On the surface, Deadpool 2 feels like a greatest hits compilation of the original movie. The film takes pride in making jokes about the comic book genre, past X-Men movies, and the actors involved in the project. There’s a good amount of familiar territory covered and if you didn’t find the original funny then you probably won’t enjoy the sequel. Yet, when you peel back the layers of crass humor, Deadpool 2 delivers a solid story that introduces some fun new characters to the X-Men universe.
Surprisingly, Deadpool 2 has a fair amount of twists and turns that will certainly catch viewers off guard. Once again we follow Wade Wilson (Ryan Reynolds) who eventually gets wrapped up in trying to save a mutant kid named Russell (Julian Dennison). However, things go terribly awry, which leads to Deadpool actively trying to save the young mutant from traveling down a dark path. It turns out that this mutant ends up killing a lot of people, including Cable’s (Josh Brolin) family. Now Wade has to protect the kid from Cable who believes the only way to save others is by killing him.
Going into any more detail would absolutely ruin the plot, so don’t worry if that story sounds paper thin. In fact, there’s a decent amount of nuance in the way Deadpool’s relationship and understanding for the child grows. The film delivers on almost every emotional moment – funny or dramatic – largely thanks to the solid performances from the cast. Reynolds has always been a perfect Deadpool, but the first film never offered him any room for range. This has clearly changed with Deadpool 2, as Reynolds makes Wade more than a joke machine. Yes, his comedic timing is near-perfect, but it’s the softer interactions in the first and third act that really strengthen this character.
Cable, on the other hand, is played completely straight as the badass, grizzled mutant from the future. There’s a lot of wisecracks made at his expense, but Cable himself is perhaps the biggest gag in the film. His dark and edgy design is a complete takedown of the brooding and dark superheroes that the medium loves so much. At no point is he ever truly redeemed and director David Leitch revels into showing how one-dimensional these characters can be. Though this does make the chemistry between Brolin and Reynolds a bit wooden. The duo never clicks together comedically and it produces a few awkward moments.
Deadpool 2’s best new character is by far Domino (Zazie Beetz), who gets ample screen time. Domino’s entire gag is that her power is being extremely lucky and that’s a tricky thing to display cinematically in theory. Of course, the catch is this is probably one of the coolest abilities we’ve seen in the genre. While Deadpool 2 doesn’t dive too deep into the character – we only get a hint of a backstory – you get the feeling she will be explored more going forward. You can tell that some parts of her story got cut for time, especially once the third act kicks in. There are some threads of a deeper character here but it never fully blossoms.
Even though we are treading dangerously into spoiler territory there’s a villain that shows up halfway in that feels completely wasted. Their arrival is cool for fans of both the movies and comics, but this character just kinda shows up. It’s a bit jarring and clearly only serves the plot so there’s something to deal with in the third act. The CGI is also hit and miss throughout the film, especially for certain fight scenes.
The same goes for Russell who’s character arc is just retreads of old X-men tropes we have seen dozens of times before.
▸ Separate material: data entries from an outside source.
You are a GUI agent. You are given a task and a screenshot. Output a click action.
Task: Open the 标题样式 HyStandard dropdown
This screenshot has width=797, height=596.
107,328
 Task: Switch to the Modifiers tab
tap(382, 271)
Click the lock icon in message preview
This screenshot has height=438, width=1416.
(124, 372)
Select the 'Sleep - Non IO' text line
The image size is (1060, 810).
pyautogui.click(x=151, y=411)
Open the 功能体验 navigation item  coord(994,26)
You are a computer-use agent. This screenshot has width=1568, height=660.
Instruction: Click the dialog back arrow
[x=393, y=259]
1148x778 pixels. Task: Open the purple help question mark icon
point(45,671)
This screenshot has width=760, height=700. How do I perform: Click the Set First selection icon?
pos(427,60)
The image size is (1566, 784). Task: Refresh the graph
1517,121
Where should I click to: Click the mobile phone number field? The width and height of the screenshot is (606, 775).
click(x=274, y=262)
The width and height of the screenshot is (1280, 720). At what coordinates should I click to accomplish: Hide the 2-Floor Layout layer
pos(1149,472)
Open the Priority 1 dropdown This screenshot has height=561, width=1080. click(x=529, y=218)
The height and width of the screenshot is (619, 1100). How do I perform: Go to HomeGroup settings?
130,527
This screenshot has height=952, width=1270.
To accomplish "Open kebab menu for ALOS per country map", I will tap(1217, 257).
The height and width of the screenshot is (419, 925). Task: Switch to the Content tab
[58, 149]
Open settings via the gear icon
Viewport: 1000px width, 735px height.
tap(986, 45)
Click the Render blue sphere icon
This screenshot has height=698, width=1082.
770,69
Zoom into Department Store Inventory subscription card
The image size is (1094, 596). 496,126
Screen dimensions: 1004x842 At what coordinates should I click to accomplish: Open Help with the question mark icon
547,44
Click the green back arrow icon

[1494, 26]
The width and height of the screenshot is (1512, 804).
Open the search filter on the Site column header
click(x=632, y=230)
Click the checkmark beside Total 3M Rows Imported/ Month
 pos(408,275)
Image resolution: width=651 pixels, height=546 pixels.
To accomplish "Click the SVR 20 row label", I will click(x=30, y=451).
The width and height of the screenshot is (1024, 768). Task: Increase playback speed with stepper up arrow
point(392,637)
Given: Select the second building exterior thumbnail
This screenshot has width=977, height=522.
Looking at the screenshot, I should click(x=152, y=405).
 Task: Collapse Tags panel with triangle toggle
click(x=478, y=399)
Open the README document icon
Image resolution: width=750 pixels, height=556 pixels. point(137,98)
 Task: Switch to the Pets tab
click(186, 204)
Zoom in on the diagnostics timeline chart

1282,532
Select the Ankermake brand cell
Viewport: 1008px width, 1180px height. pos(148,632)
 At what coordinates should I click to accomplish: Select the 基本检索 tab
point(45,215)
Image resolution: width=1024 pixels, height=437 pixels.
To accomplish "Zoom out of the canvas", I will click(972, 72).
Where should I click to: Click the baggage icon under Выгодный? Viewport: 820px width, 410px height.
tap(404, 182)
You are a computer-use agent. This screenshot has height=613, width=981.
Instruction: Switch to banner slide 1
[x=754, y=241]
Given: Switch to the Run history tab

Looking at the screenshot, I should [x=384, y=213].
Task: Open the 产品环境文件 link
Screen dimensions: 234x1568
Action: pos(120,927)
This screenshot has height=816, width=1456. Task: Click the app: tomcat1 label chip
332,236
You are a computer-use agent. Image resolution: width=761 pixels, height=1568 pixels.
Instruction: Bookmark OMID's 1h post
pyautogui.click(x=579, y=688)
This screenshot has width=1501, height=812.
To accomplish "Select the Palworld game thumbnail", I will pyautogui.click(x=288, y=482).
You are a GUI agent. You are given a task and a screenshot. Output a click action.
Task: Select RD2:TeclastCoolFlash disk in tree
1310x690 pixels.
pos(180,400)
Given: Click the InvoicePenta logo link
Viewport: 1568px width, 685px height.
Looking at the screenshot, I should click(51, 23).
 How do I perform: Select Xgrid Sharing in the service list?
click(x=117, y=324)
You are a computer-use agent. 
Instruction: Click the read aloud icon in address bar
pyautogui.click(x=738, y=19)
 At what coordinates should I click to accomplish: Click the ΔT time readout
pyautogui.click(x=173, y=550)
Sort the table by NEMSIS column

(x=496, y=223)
His relationship with Deadpool is certainly one of the highlights of the film, but his development as a character is extremely predictable. Yet, this character is also extremely relatable, especially for those who desperately tried to fit in as a child. Dennison may go a bit over the top at times, but the softer moments with Wade help ground the story – if only a little.
A lot of this has to do with comedy aspect of Deadpool 2, which takes prominence over the dramatic tones. There’s nothing wrong with this, but it can be frustrating when important plot points are glossed over. But you’ll probably be too busy laughing to even notice. It’s remarkable how funny this film is, despite the reuse of a lot of older gags. The taxi driver Dopinder (Karan Soni) has one of the funniest arcs, as he desperately tries to become a hitman. Combine this with the over the top action and Deadpool 2 is an enjoyable time from start to finish.
Your enjoyment of Deadpool 2 will largely factor into your thoughts on the original film. It’s an unruly beast at times, but sometimes that’s on purpose. While the first film was afraid to really satirized the comic book genre, Deadpool 2 takes the gloves off. This helps craft highly entertaining and funny as f@%k film. Reynolds is still an amazing Deadpool and the plethora of new characters helps flesh out the world. Even with a sluggish second act and wasted villain, Deadpool 2 is a step up from the original. It’s a brash, crass, and in your face kind of movie that will have you laughing well after the credits roll.